This project requires:
- Python 3.9+
- Qiskit and Qiskit-Aer (for quantum circuit simulation)
- NumPy, SciPy, Matplotlib, and Pandas
- pylatexenc (for LaTeX rendering in Qiskit circuits)
You can install the necessary dependencies using pip or conda:
pip install qiskit qiskit-aer numpy scipy matplotlib pandas pylatexenc
conda install -c conda-forge qiskit qiskit-aer numpy scipy matplotlib pandas pylatexencPlace all files in the same directory. Run the Notebooks: Open QFT_Notebook.ipynb in Jupyter Notebook or JupyterLab and execute the cells sequentially to view the QFT and FFT demonstrations. Open KalmanFilter_Notebook.ipynb to simulate EEG signals and apply both the classical and quantum-enhanced Kalman filters. Remember to reload the modules (qfft_module.py and qkalman_module.py) if you make changes.

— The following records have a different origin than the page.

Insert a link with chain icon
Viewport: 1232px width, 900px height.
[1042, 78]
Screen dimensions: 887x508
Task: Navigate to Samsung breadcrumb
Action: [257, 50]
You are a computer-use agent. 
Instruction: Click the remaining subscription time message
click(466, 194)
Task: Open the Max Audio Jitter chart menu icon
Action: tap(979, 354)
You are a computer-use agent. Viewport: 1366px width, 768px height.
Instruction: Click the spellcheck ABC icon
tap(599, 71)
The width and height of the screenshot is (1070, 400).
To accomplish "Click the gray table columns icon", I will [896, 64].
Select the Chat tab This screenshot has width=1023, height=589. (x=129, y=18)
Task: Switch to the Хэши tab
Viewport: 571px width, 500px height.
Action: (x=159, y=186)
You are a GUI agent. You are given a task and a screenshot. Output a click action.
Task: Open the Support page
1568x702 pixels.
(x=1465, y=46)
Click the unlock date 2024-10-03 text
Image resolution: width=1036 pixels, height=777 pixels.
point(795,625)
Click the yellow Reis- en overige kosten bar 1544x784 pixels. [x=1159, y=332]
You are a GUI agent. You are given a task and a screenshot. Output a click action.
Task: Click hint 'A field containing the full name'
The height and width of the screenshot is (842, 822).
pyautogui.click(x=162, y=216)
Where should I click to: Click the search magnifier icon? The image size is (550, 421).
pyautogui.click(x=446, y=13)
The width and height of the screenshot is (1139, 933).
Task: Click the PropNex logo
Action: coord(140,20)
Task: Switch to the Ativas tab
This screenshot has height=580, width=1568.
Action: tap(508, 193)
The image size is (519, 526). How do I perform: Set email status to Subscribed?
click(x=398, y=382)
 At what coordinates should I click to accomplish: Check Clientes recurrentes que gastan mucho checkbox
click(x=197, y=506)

Currently, the quantum-enhanced Kalman filter uses a placeholder for the quantum matrix inversion step (i.e., it calls the classical inversion routine). A prototype version based on the HHL algorithm is provided as an example, but practical benefits will be seen only when running on a true quantum device with a suitable quantum subroutine.
The QFT simulations use Qiskit's Aer simulator. Adjust your Qiskit installation if you encounter module import issues.